- How to complete this task
When you reach the line containing "Image resolution: width=284" in the records below, set it down exactly, together with every later line through the end, but not the pictures.
+++ Records shown +++
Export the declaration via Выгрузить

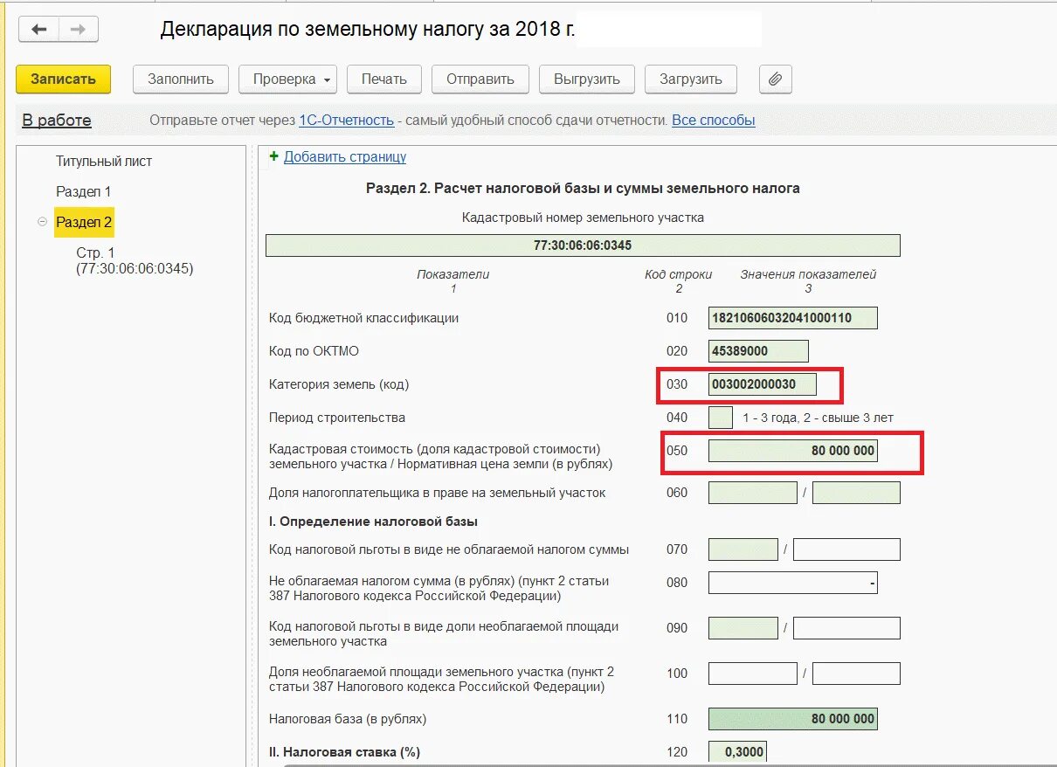[x=587, y=79]
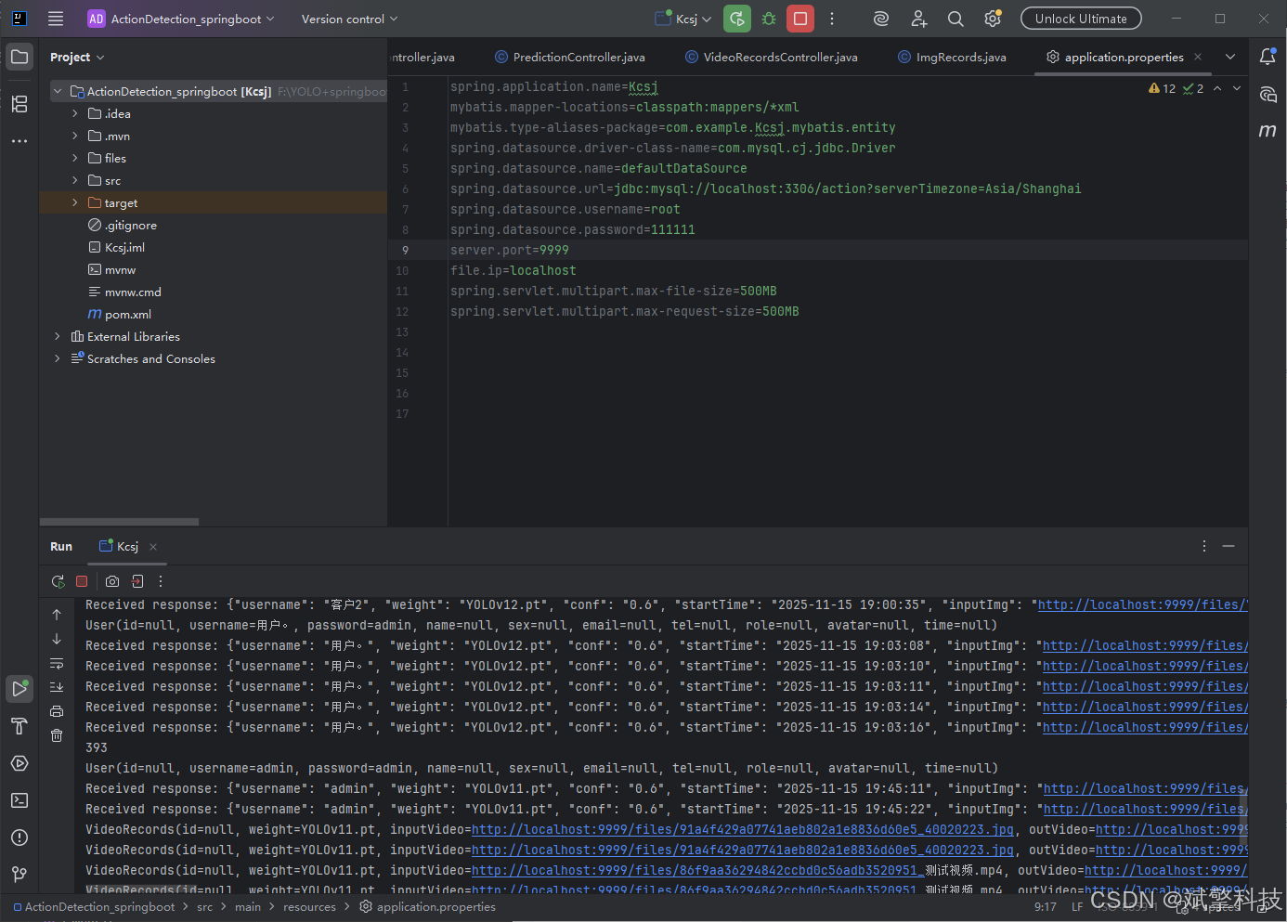Switch to PredictionController.java tab
The width and height of the screenshot is (1287, 922).
(x=578, y=58)
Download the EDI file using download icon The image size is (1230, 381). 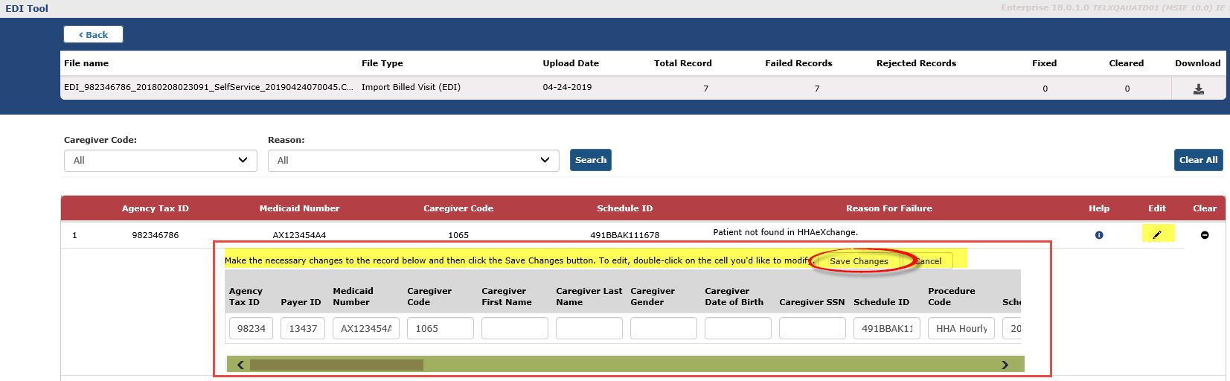pos(1198,89)
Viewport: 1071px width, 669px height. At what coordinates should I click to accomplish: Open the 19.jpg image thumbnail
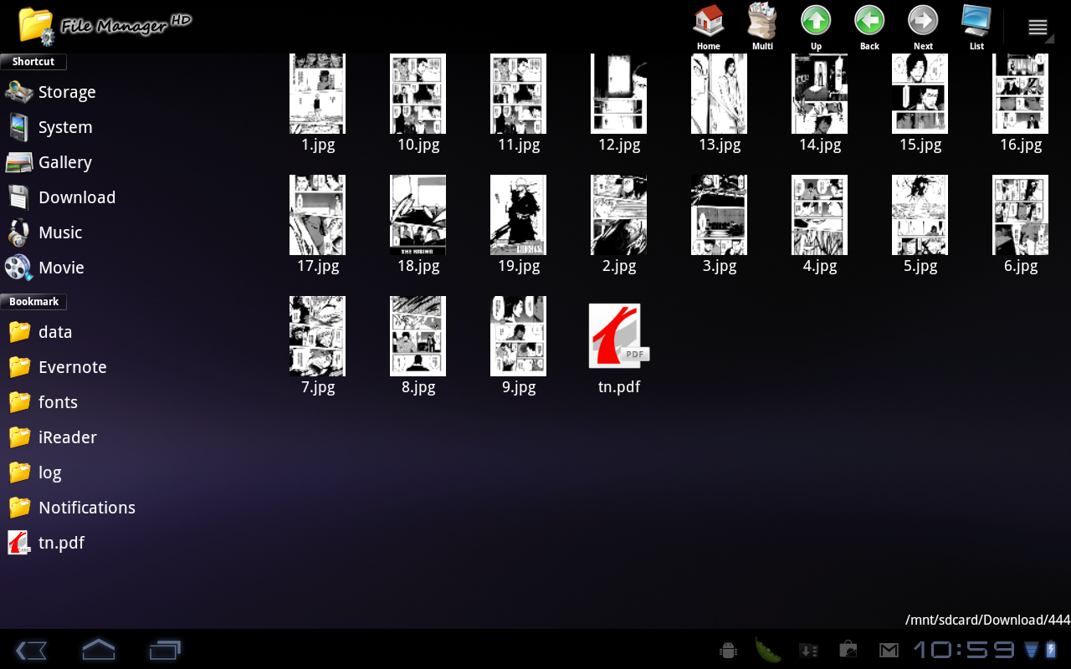click(x=518, y=216)
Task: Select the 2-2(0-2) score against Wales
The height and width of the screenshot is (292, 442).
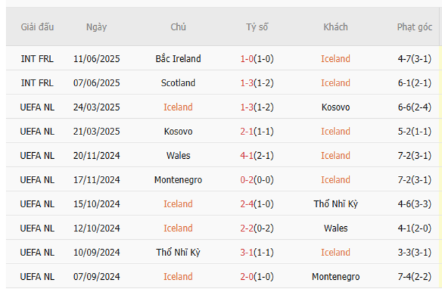Action: pos(257,228)
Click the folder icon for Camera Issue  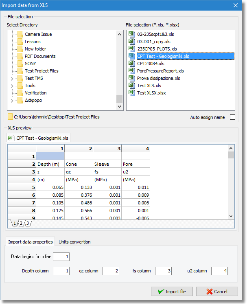pos(20,34)
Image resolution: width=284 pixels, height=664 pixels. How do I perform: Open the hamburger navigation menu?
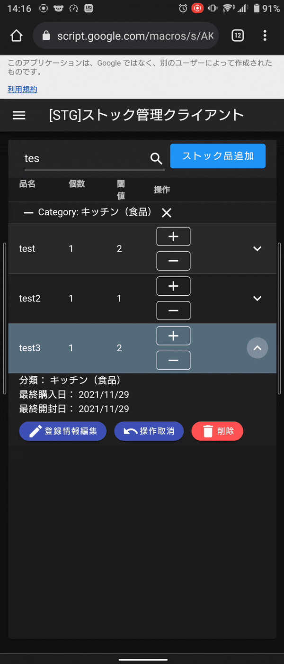point(19,115)
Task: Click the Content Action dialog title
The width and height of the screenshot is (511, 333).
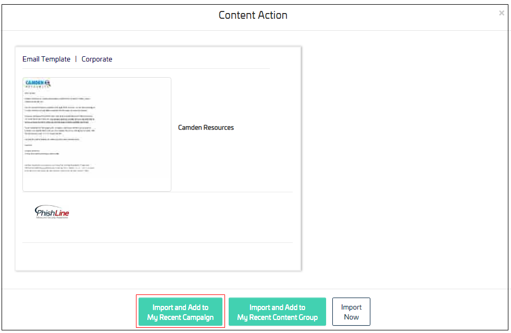Action: coord(253,15)
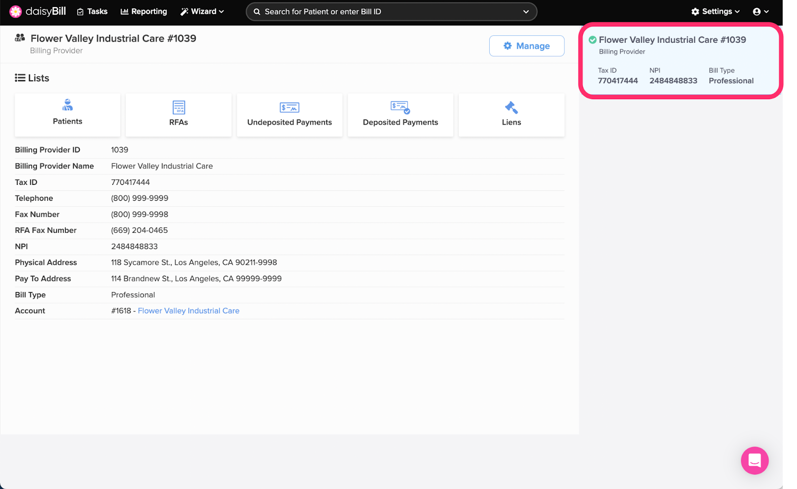The height and width of the screenshot is (489, 797).
Task: Expand the Settings dropdown
Action: (715, 11)
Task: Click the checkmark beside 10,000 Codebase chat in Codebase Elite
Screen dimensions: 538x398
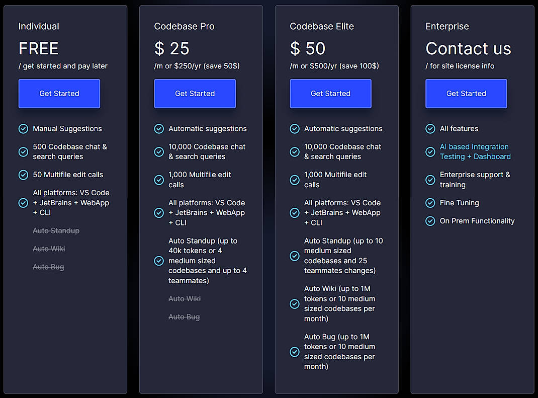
+++
- Solution for this exercise
Image resolution: width=284 pixels, height=664 pixels. How do I perform: Open the hamburger navigation menu?
point(19,115)
Task: Click the Content Action dialog title
The width and height of the screenshot is (511, 333).
Action: coord(253,15)
The height and width of the screenshot is (489, 797).
Task: Expand the Settings dropdown
Action: (715, 11)
Task: Click the checkmark beside 10,000 Codebase chat in Codebase Elite
Screen dimensions: 538x398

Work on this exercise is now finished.